Sie hatte sich gefragt ob man einen Deal mit Gott machen konnte, aber dann hatte sie sich selbst die Antwort gegeben und sich gesagt, dass Gott sich nicht für eine achtundvierzigjährige verzweifelte Frau interessiert. Gott hatte wichtigeres zu tun. Im Radio hatte ein Sänger gesungen: God is a DJ. Es klang blasphemisch, aber irgendwie hatte ihr der Gedanke gefallen. Gott, der im Himmel Platten auflegt und alle tanzen dazu. Das hatte etwas Leichtes, etwas Spielerisches, nahm der Sache Leben die Ernsthaftigkeit.

Anna war eine ernster Mensch. Der Mann hatte ihr das manchmal vorgeworfen, wenn er selbst ernst gewesen war. Er war es die meiste Zeit gewesen. Aber seine Ernsthaftigkeit war eine andere gewesen als ihre. Dahinter hauste eine wütende Unzufriedenheit, weil er seinen Traum nicht hatte leben können. Er war Maler und verkaufte nichts. Er war von Tag zu Tag unzufriedener geworden und ernster. Anna war ernst, weil sie das Leben an sich für eine ernste Angelegenheit hielt aber sie war nicht unglücklich deswegen, sie liebte das Leben auf ihre ernste Weise.

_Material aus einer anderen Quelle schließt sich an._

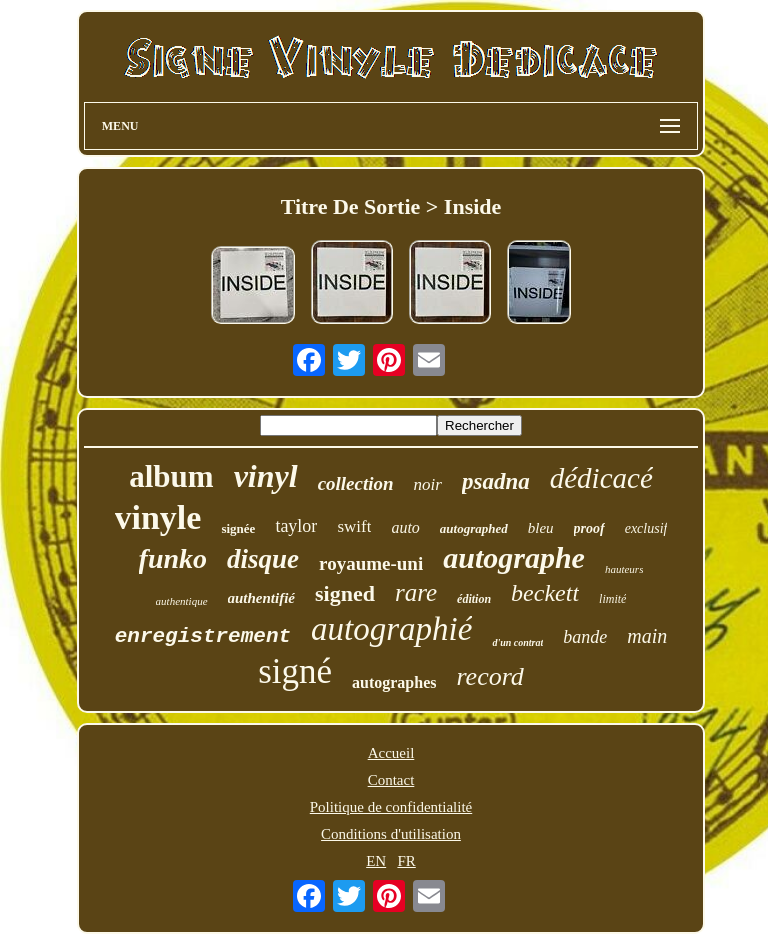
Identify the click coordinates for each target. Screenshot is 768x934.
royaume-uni (371, 563)
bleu (541, 528)
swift (354, 526)
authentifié (262, 598)
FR (406, 861)
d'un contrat (517, 642)
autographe (514, 557)
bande (585, 637)
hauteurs (624, 569)
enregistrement (203, 636)
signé (295, 671)
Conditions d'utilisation (391, 834)
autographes (394, 682)
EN (376, 861)
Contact (391, 780)
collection (356, 483)
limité (612, 599)
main (647, 636)
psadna (496, 481)
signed (345, 593)
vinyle (158, 517)
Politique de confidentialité (391, 807)
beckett (545, 593)
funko (173, 558)
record (489, 676)
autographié (391, 629)
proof (589, 528)
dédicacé (601, 478)
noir (428, 484)
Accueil (391, 753)
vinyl (266, 476)
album (171, 476)
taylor (296, 526)
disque (263, 559)
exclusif (646, 528)
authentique (182, 601)
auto (405, 527)
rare (416, 592)
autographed (474, 528)
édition (474, 599)
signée (238, 528)
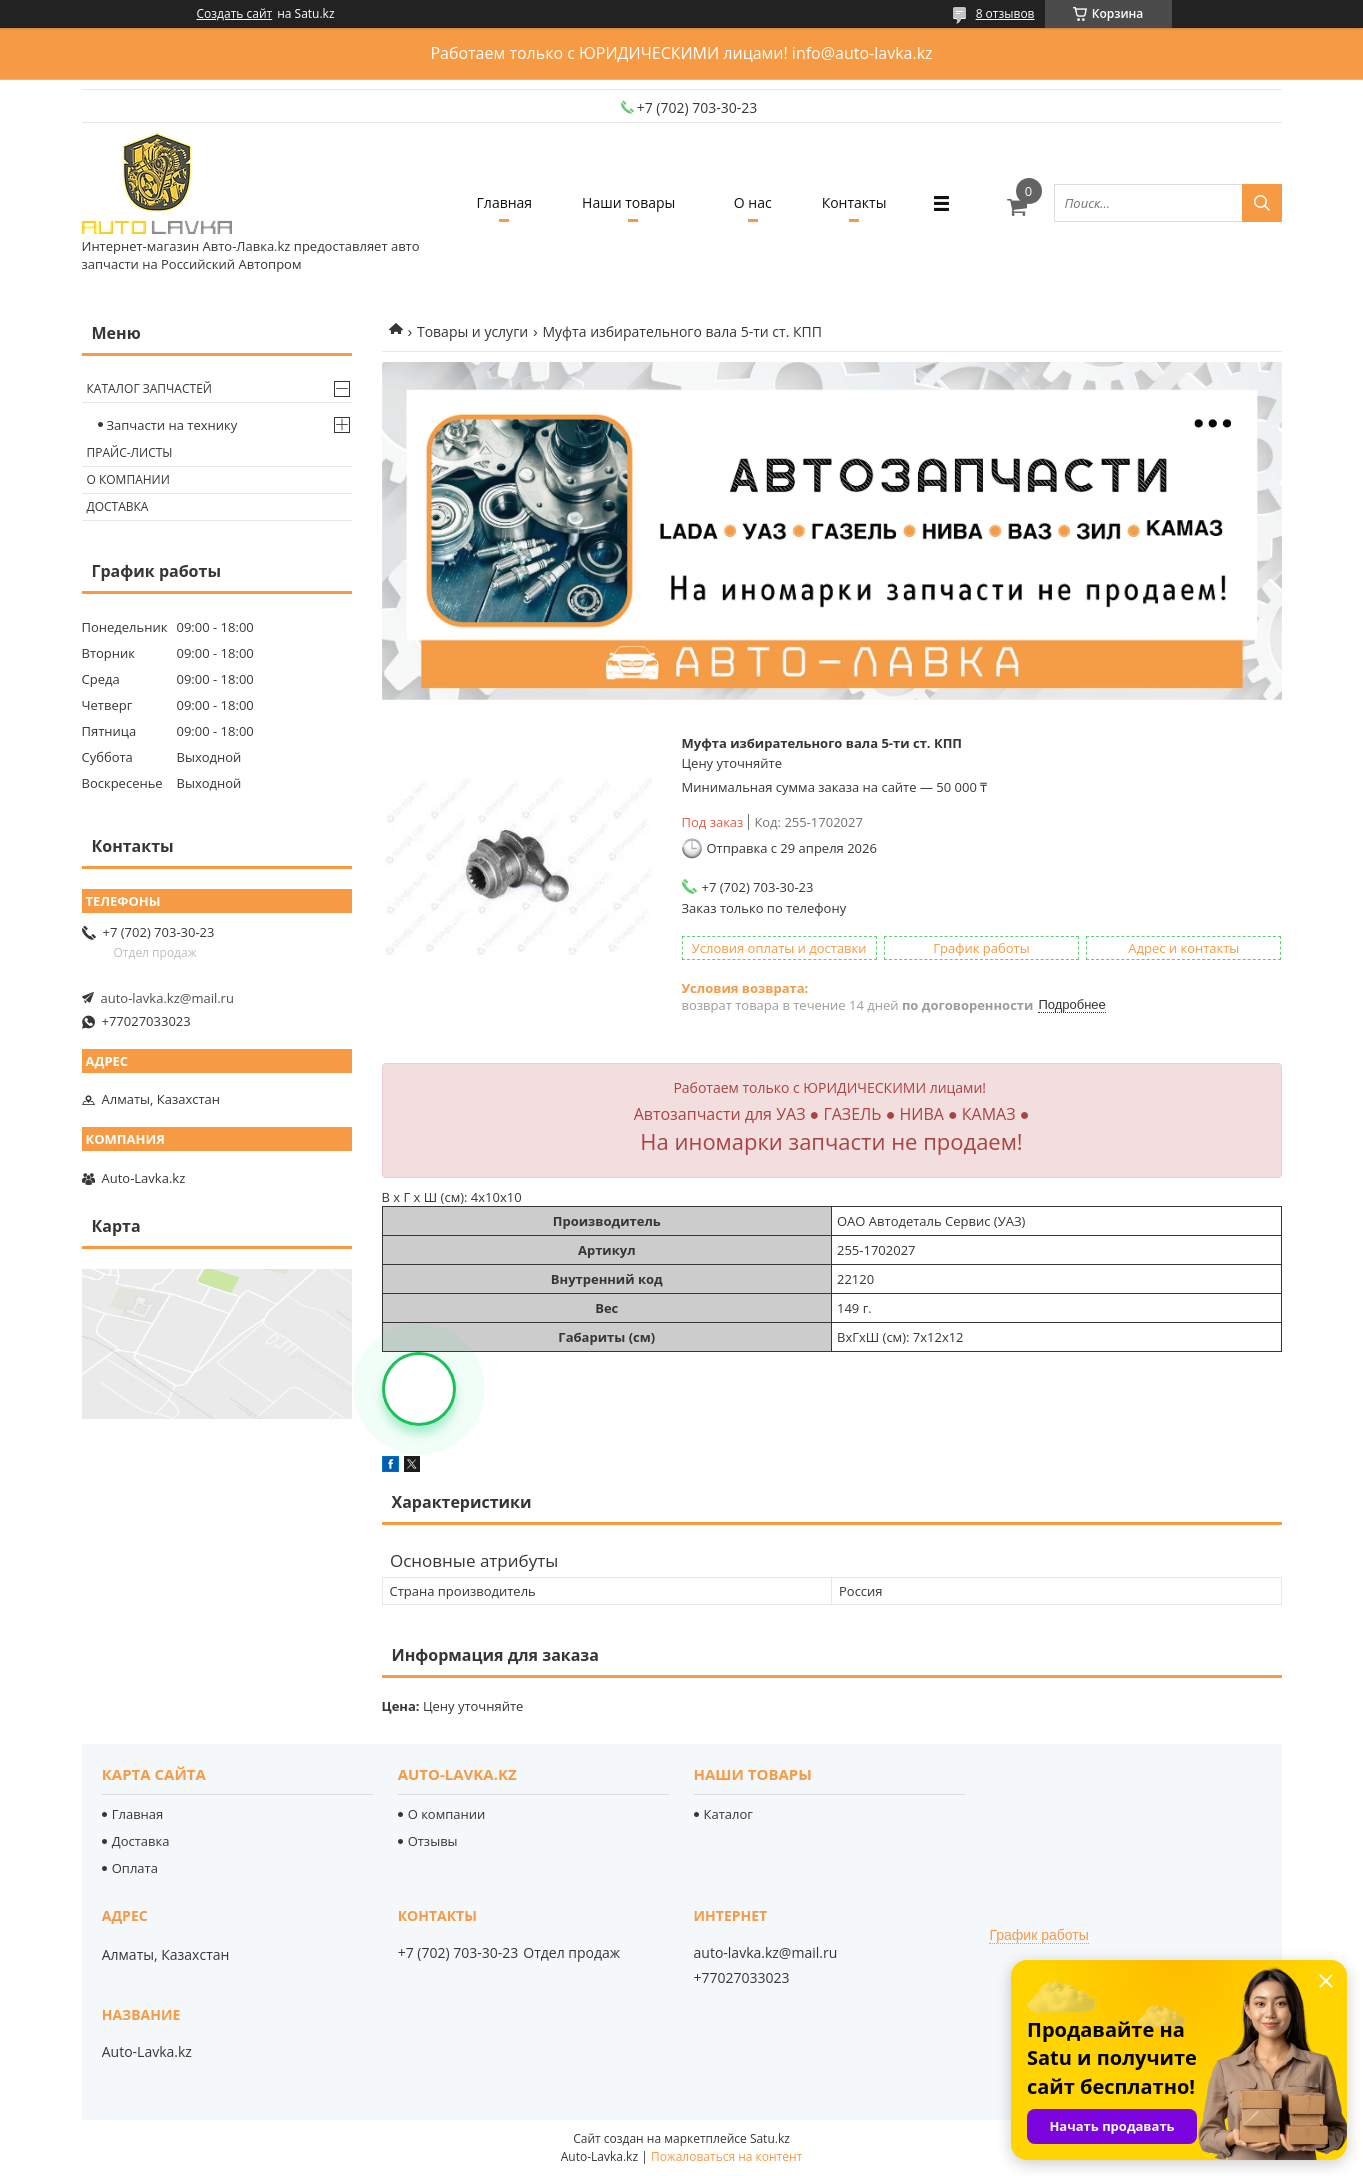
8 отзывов (1005, 13)
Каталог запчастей (149, 388)
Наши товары (628, 202)
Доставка (118, 506)
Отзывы (433, 1841)
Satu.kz (770, 2138)
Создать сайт (235, 14)
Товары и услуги (472, 331)
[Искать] (1262, 203)
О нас (753, 202)
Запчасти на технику (172, 425)
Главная (505, 202)
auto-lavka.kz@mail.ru (167, 998)
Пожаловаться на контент (726, 2156)
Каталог (728, 1814)
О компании (128, 479)
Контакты (854, 202)
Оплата (135, 1868)
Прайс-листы (130, 452)
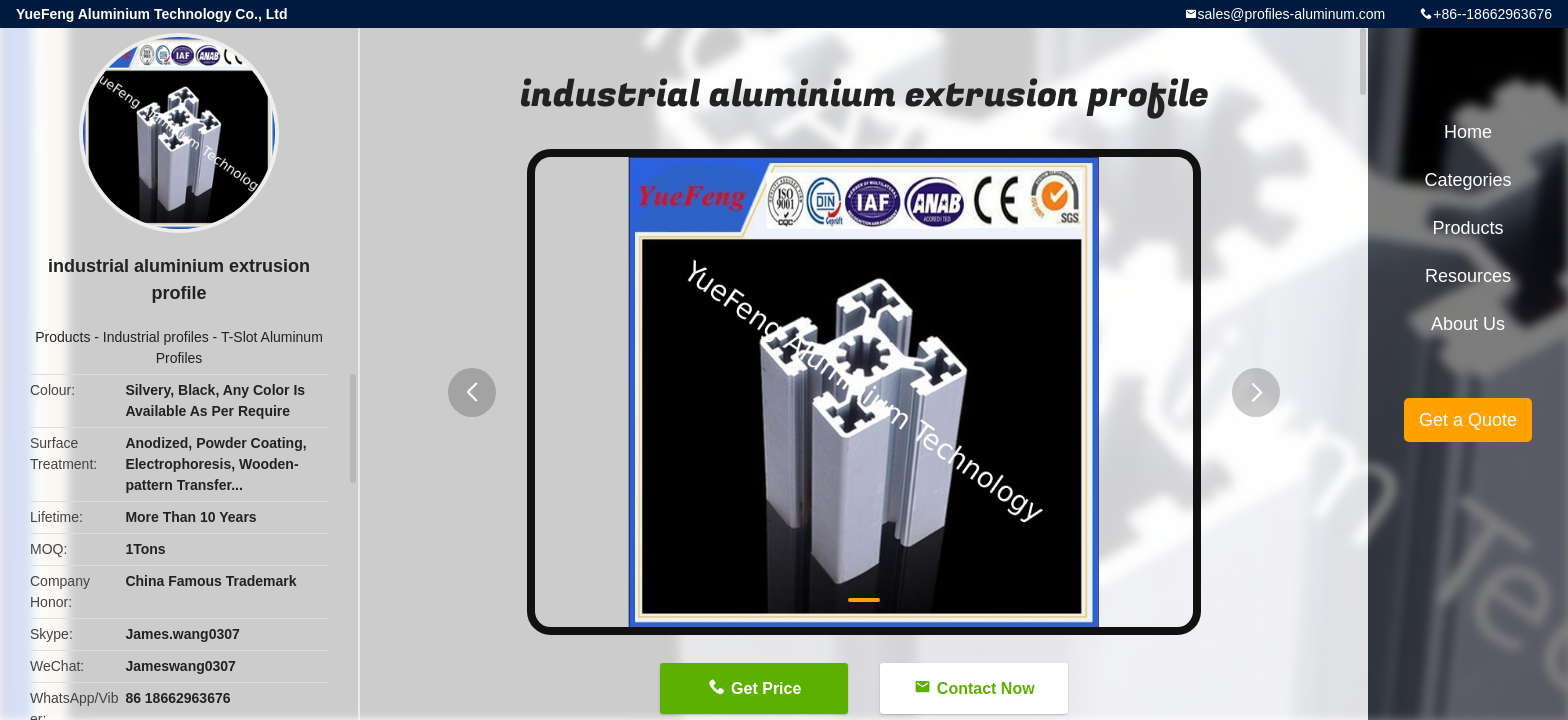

Sie sog den Duft der feuchten Herbstluft in sich ein. Sie roch nach Vergänglichkeit. Einerseits mochte sie den leicht modrigen Geruch verwesender Blätter auf dem Gras am Ufer, andererseits, wenn sie sich ihm zu lange und zu intensiv hingab, wurde ihr übel. Sie hasste die Vergänglichkeit und alles was damit zu tun hatte. Wie konnte man Freude, Liebe und Glück empfinden im Gewahrsein, dass all das vergehen würde von eimem Moment zum anderen. Was waren diese großen Empfindungen wert angesichts ihrer Endlichkeit. Musste man nicht schon trauern wenn man liebte, über den kommenden Verlust.

War man nicht ein Narr, der sich selbst etwas vorgaukelte wenn man sich glücklich fühlte, wo das Glück ein Momentanes war, fernab jedes Anspruchs auf Beständigkeit, war die Freude nicht schon am Verklingen, noch während man sie empfand. Diese Ambivalenz machte ihr zu schaffen.

In der Erinnerung hatte sie die schönen Dinge behalten. Vielleicht war die Erinnerung das einzige Mittel gegen die Vergänglichkeit. Vielleicht beharrte sie deshalb so auf Annas Aufmerksamkeit. Die Erinnerung konnte man ihr nicht nehmen. Die Erinnerung gehörte ihr. Sie war unvergänglich, zu jeder Zeit abrufbar und damit dauertüchtig. In der Erinnerung gab es keine Wand. Dort würde es sie niemals geben.

Sie bückte sich, hob die letzten Brotstücke auf und warf sie ins Wasser. Sie wollte sich gerade umdrehen und auf den Heimweg machen, als sie bemerkte, wie eine Schwan auf sie zuschwamm. Für einen kurzen Moment sah er sie an, dann senkte er den schlanken weißen Hals hinunter zur Wasseroberfläche, öffnete den roten Schnabel und fischte etwas heraus, das aussah wie ein Stück aufgeweichtes Brot.